Basic/Translational Science -> Genomics: Translational D-AB02 - Machine Learning and Computational Modeling: A Step Towards Precision Medicine? (ID 16) Abstract Plus

D-AB02-03 - Predicting Pathogenicity Of Long QT Syndrome-Associated Variants Of Uncertain Significance Using A Functionally And Prospectively Validated Machine-Learning Platform (ID 724)


Background: Long QT Syndrome (LQTS) type 1 is caused by mutations in KCNQ1-encoded cardiac ion channel KCNQ1 (Kv7.1), which alter ion transport, delay cardiac repolarization, and predispose patients to ventricular arrhythmias. Variants of uncertain significance (VUS) are challenging to interpret, particularly when found incidentally.

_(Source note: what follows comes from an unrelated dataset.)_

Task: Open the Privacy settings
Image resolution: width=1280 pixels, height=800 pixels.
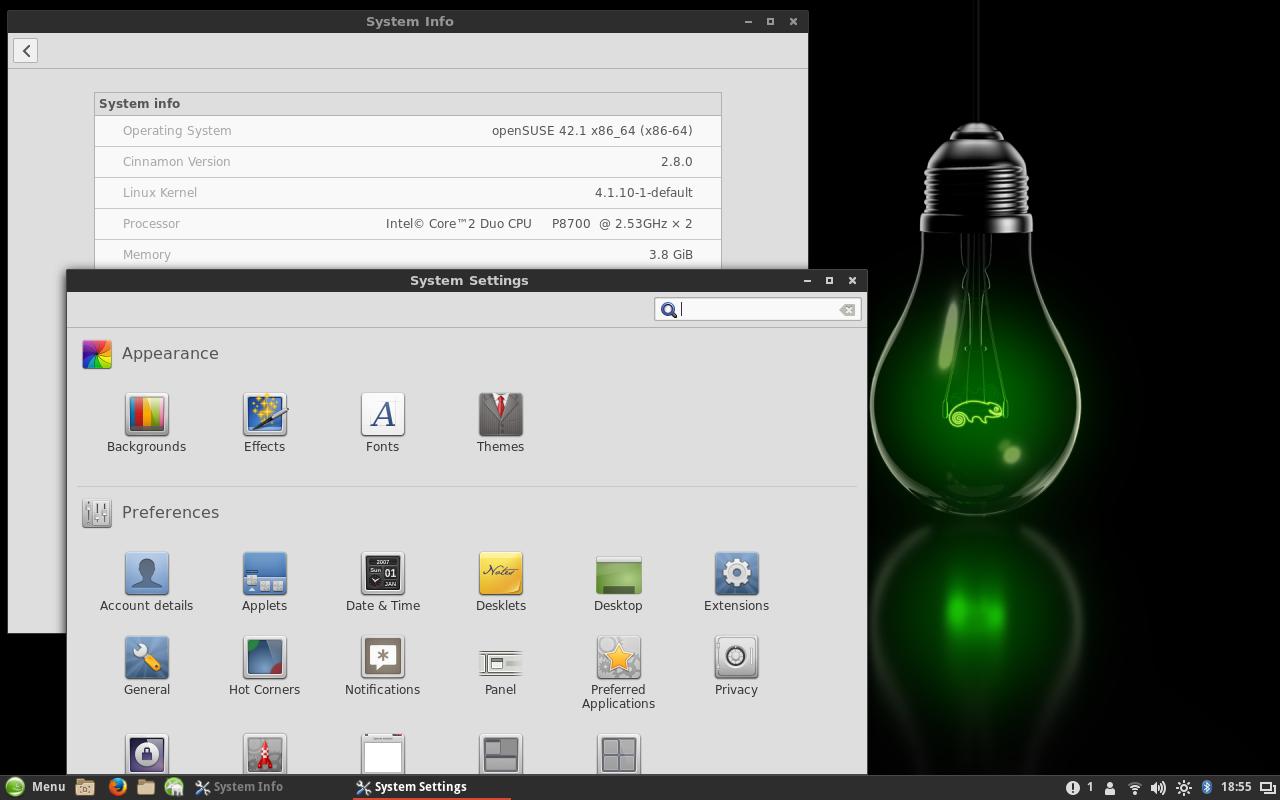Action: [736, 658]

Objective: To utilize a functionally- and clinically-validated machine learning (ML) model to predict pathogenicity of KCNQ1 VUS.
Methods: A ML model was developed using KCNQ1 variant position, signal-to-noise ratios, evolutionary conservation, and protein-specific domains as inputs. Comprehensive cohorts of literature- and ClinVar-established pathologic variants and benign variants (MAF <0.01) from the Genome Aggregation Database (gnomAD) were used to train and evaluate the model. Cross-validation assessed model performance. We report average precision, area under the receiver operating characteristic (AUROC), and accuracy. VUS cohorts from ClinVar and whole exome sequencing (Baylor Miraca Genetics) were input to obtain pathogenicity probabilities. Blinded functional validation of 2 predicted pathologic KCNQ1 VUS was performed using orthologous expression of KCNQ1 and KCNE1 co-transfection in HEK293T cells and whole cell patch clamp of peak Kv7.1 current normalized by cell membrane capacitance (pA/pF) was compared to wild type (WT). Prospective clinical validation of model predictions for two VUS was performed using family genetic and clinical co-segregation studies.
Results: A total of 730 pathologic variants, 1849 benign variants, and 1302 VUS (977 ClinVar VUS, 325 WES VUS) were compiled. The model had an accuracy of 0.678, AUROC of 0.717, and average precision of 0.707. Blinded voltage-clamp analysis of cells expressing 2 independent, predicted pathologic variants in KCNQ1 each revealed an ~80% reduction of peak Kv7.1 current compared with WT (29±5 vs.130 ± 20 pA/pF, p<0.001 and 28.1 ±4 vs. 130 ± 20 pA/pF, p<0.001). Prospective clinical evaluation of 2 families with model-predicted benign or pathologic VUS were each confirmed by genetic co-segregation in the family.
Conclusion: ML is a novel tool for post-genetic testing analysis which can provide high accuracy prediction of variant pathogenicity.